# Cheap options for International calls/texts - Mobile/Internet



## wardct (11 Sep 2009)

Hi,

My girlfriend is heading off travelling for a year and I'm looking at options for staying in touch when away from my pc/laptop. I want to keep the costs down when I'm out and about and want to make calls/texts from my mobile.  Anyone any suggestions?  Also considering getting an iPhone/iPod Touch - are there options using either of these also - Wifi/Mobile Internet?

Cheers,
C.


----------



## DrMoriarty (12 Sep 2009)

Check out www.mobivox.com.

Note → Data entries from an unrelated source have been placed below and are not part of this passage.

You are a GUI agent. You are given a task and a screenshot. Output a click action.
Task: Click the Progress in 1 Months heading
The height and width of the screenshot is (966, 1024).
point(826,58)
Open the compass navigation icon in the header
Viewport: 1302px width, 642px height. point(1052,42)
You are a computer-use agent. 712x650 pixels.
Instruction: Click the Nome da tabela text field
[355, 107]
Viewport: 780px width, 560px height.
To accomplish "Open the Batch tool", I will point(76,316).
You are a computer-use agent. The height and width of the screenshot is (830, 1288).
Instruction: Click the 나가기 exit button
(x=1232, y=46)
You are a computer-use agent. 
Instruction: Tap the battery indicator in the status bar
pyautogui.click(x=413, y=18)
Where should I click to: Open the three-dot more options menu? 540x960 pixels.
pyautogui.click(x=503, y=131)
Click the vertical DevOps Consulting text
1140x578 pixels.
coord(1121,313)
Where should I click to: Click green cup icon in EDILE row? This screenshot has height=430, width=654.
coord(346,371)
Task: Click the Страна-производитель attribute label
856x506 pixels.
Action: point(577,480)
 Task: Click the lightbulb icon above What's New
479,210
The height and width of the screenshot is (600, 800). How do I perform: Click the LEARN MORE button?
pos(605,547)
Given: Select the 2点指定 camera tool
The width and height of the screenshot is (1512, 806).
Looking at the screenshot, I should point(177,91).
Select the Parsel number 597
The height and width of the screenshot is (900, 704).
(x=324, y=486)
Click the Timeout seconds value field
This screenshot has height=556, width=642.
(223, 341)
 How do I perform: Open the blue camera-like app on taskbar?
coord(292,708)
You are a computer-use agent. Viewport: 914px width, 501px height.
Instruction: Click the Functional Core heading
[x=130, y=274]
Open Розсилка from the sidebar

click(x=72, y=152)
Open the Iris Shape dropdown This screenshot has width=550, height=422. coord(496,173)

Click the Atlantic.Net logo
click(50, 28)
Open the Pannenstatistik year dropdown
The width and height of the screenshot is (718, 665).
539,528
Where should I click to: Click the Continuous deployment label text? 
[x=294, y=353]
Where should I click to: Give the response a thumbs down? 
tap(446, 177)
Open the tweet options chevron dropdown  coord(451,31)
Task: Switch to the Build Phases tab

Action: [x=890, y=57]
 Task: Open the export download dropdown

Haven't used it myself, but it gets a good mention over on Boards.ie.


----------



## gipimann (12 Sep 2009)

In terms of texting, if your girlfriend is carrying her Irish mobile, then a text won't cost you any more than it would if she were here - so you can use whatever text bundle you might already have.   Her texts back to you will cost more though.


----------



## wardct (14 Sep 2009)

Thanks both.

I'm shooting over to boards to check the info on mobivox and I'll post here how I get on.

And I was thinking if she took her mobile, I could keep it topped up for her and would be able to send cheap texts, even send free webtexts online.


----------



## stargirl01 (14 Sep 2009)

If its Australia go on the Vodafone network for your mobile, 30 cent a minute to a mobile, pay as you go, really worth it as you'll end up ringing from your mobile most of the time no matter how determined you are not too


----------